--- 抜粋 ---
# # # # # # #
3月4日(土)から独占配信がスタートするHuluオリジナル「THE SWARM/ザ・スウォーム」。
プロデューサーは「ゲーム・オブ・スローンズ」の主要プロデューサーの一人で、数々のエミー賞受賞歴を誇るフランク・ドルジャー。「THE SWARM/ザ・スウォーム」はフランク・ドルジャーにとって「ゲーム・オブ・スローンズ」以来の最新作となります。
日本からも木村拓哉が日本の慈善家で海洋問題に取り組む“ミフネ財団”の創始者アイト・ミフネ役で参加することが明らかになっています。
この話題性たっぷりの大型国際ドラマ「THE SWARM/ザ・スウォーム」の配信を前に、フランク・ドルジャー本人に構想スタートからコロナ禍での撮影秘話、見どころ、木村拓哉のエピソードまで広く話を聞くことができました。
原作について、その選択理由、現代へのアップデート、映像化について
――なぜこの原作を映像化しようと思ったのですか?
もともとは2004年にドイツで「深海のYrr(原題:Der Schwarm)」というタイトルで発表された小説でした。当時から非常に重要な意味をテーマが込められていることもあってよく知られている作品でした。
5年ほど前にビジネスパートナーからこれを原作とした形で映像化の話を持ち込まれたことがきっかけで改めて小説を読み直すと、20年前に書かれたと思えないぐらい、まるで今の世界で起きていることを予期していたかのような内容で本当に驚かされました。
現在は温暖化など、自然環境・気候変動に関する様々な事実をベースにしたドキュメンタリーや作品が作られています。
そこで、私は、キャラクターが牽引するエモーショナルなドラマによって環境問題や温暖化、自然環境問題、気候変動を掘り下げられないか考えました。敢えてフィクション、エンターテインメントとして描くことで、ドキュメンタリーなどを飽きるほど見て、環境問題については十分理解したつもりになっている人の心にも響く作品になるのではないかと思いました。
# # # # # # #
--- 抽出した行 ---
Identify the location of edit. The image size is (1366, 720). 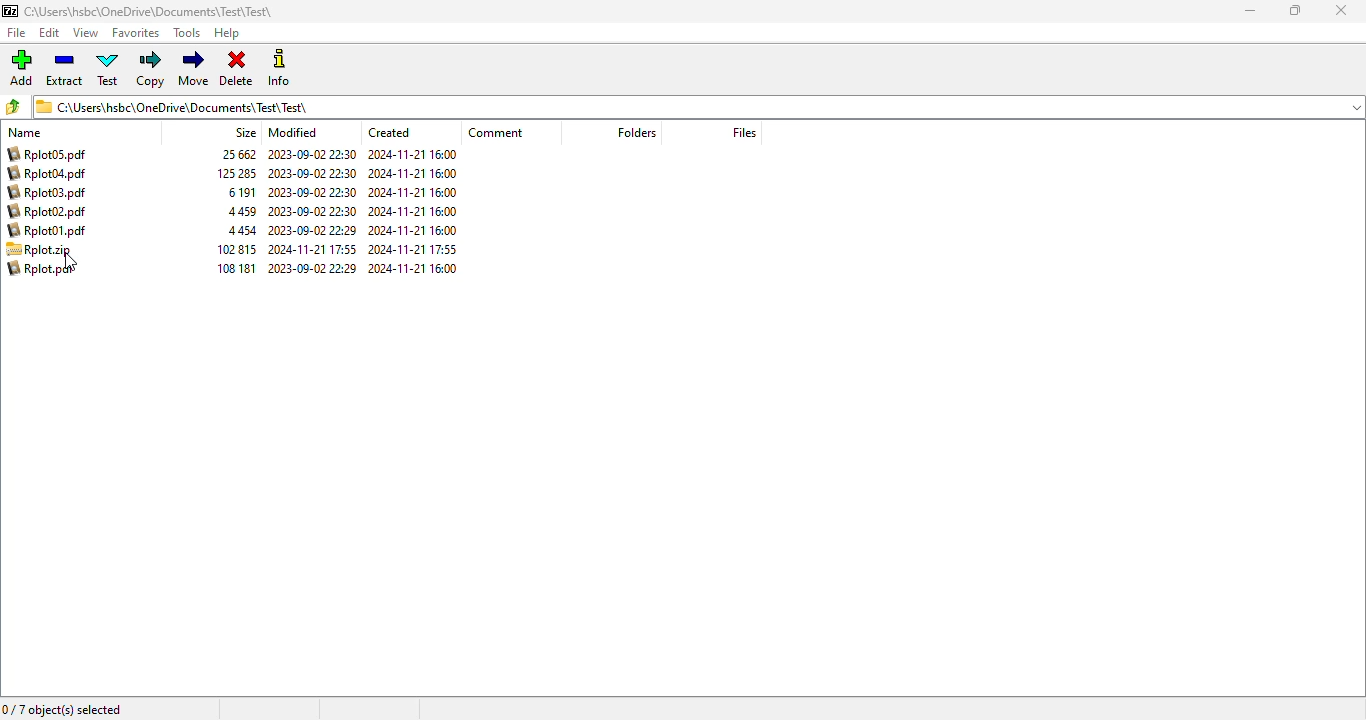
(50, 33).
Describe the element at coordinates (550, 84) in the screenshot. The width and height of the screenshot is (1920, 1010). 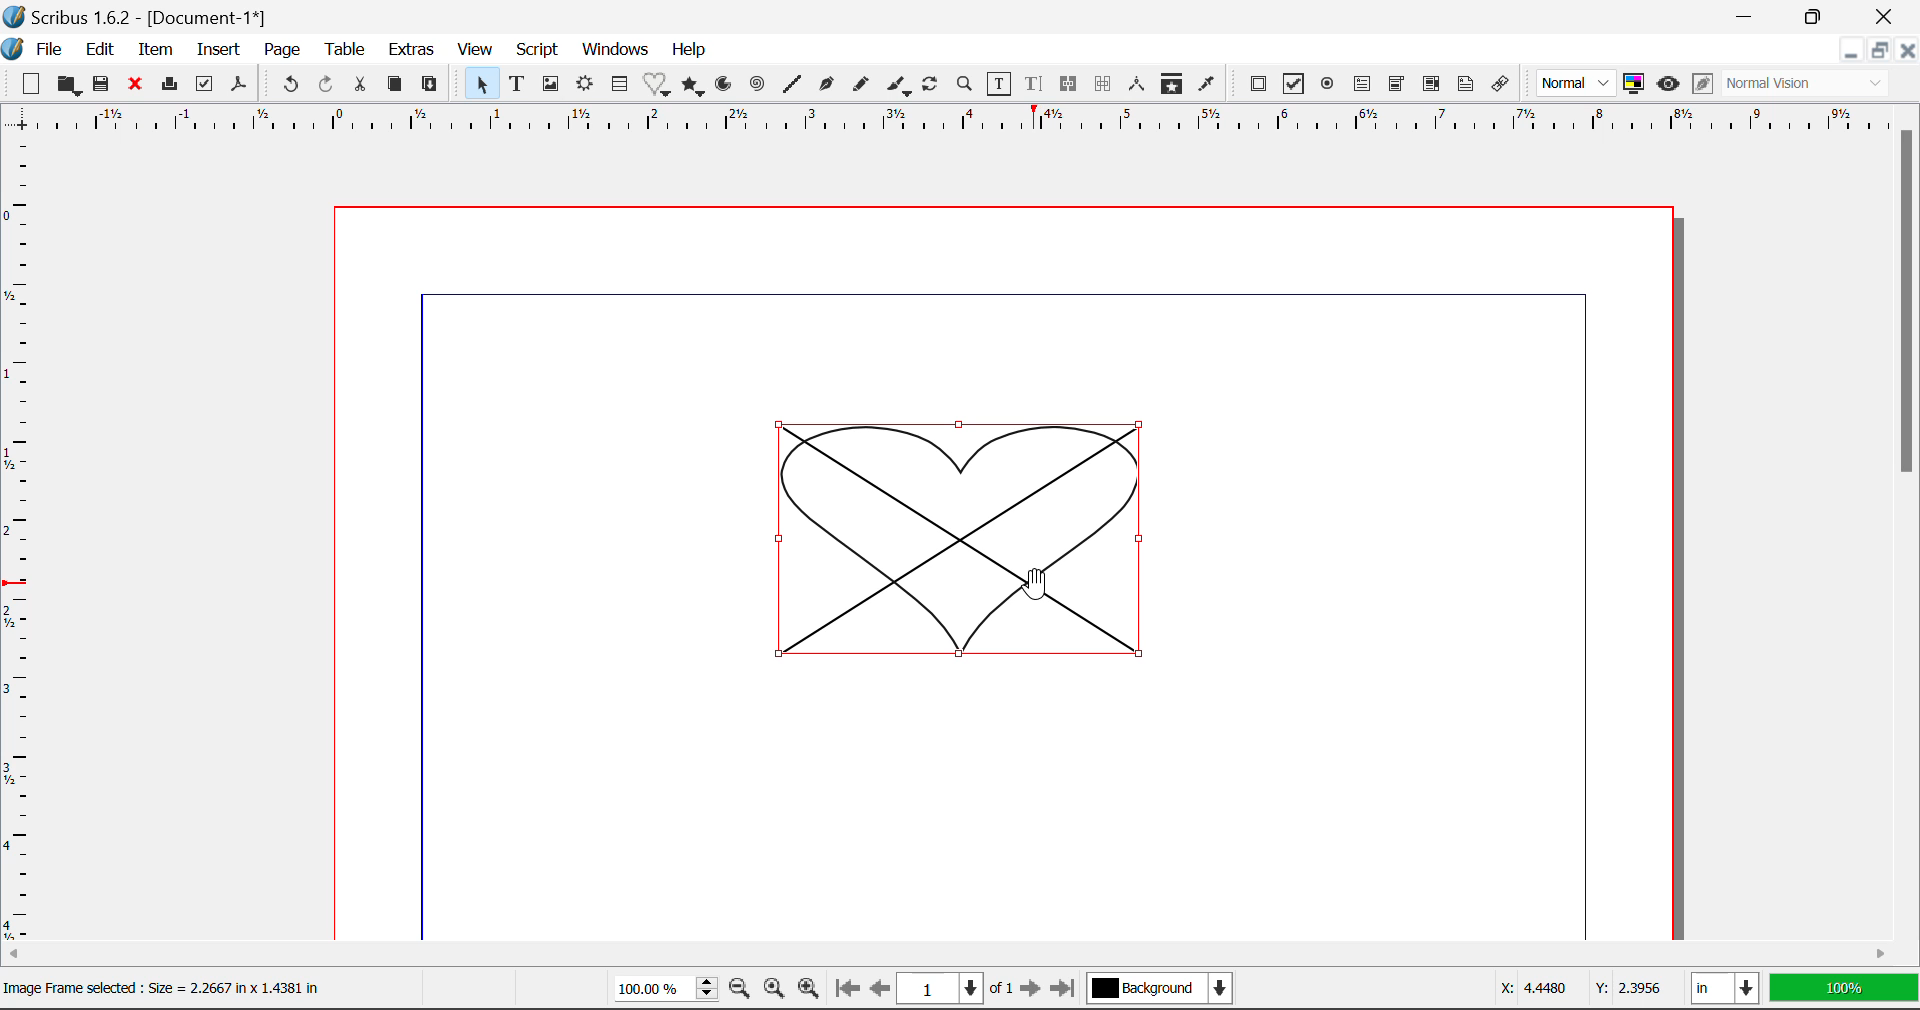
I see `Image Frames` at that location.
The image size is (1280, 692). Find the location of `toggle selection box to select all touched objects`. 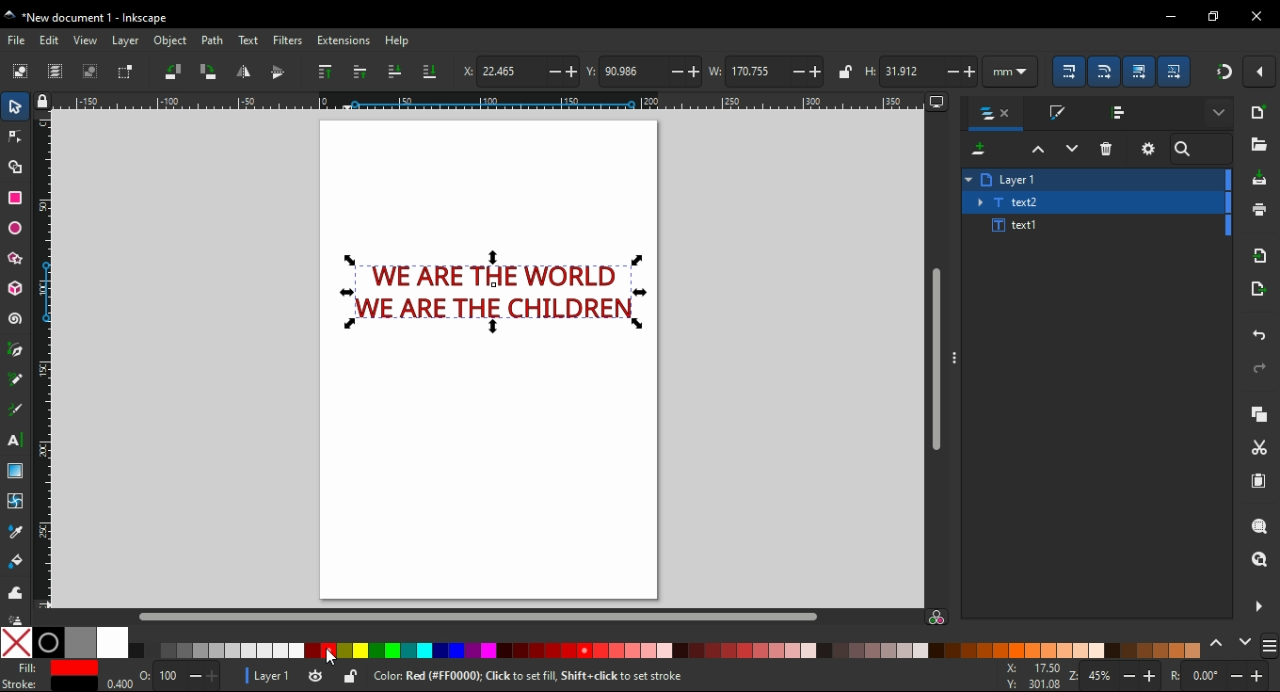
# # # # # # #
--- 目的 1 ---
抜粋によると、原作の小説はいつ、どこで発表されましたか。
--- 目的 2 ---
抜粋の内容と一致するかどうか、次の(a)〜(c)それぞれについて「はい」か「いいえ」で答え、判断の根拠となる抜粋の語句をそのまま引用してください。(a) 木村拓哉は“ミフネ財団”の創始者アイト・ミフネ役で参加する。(b) フランク・ドルジャーが映像化の話を持ち込まれたのは10年ほど前である。(c) 配信は3月4日に始まる。
--- 目的 3 ---
抜粋のうち、「もともとは2004年にドイツ」から「内容で本当に驚かされました。」までを、両端を含めて書き写してください。

--- 完全な回答 1 ---
2004年にドイツで発表されました。

--- 完全な回答 2 ---
(a) はい。「木村拓哉が日本の慈善家で海洋問題に取り組む“ミフネ財団”の創始者アイト・ミフネ役で参加する」
(b) いいえ。「5年ほど前にビジネスパートナーからこれを原作とした形で映像化の話を持ち込まれた」
(c) はい。「3月4日(土)から独占配信がスタートする」

--- 完全な回答 3 ---
もともとは2004年にドイツで「深海のYrr(原題:Der Schwarm)」というタイトルで発表された小説でした。当時から非常に重要な意味をテーマが込められていることもあってよく知られている作品でした。
5年ほど前にビジネスパートナーからこれを原作とした形で映像化の話を持ち込まれたことがきっかけで改めて小説を読み直すと、20年前に書かれたと思えないぐらい、まるで今の世界で起きていることを予期していたかのような内容で本当に驚かされました。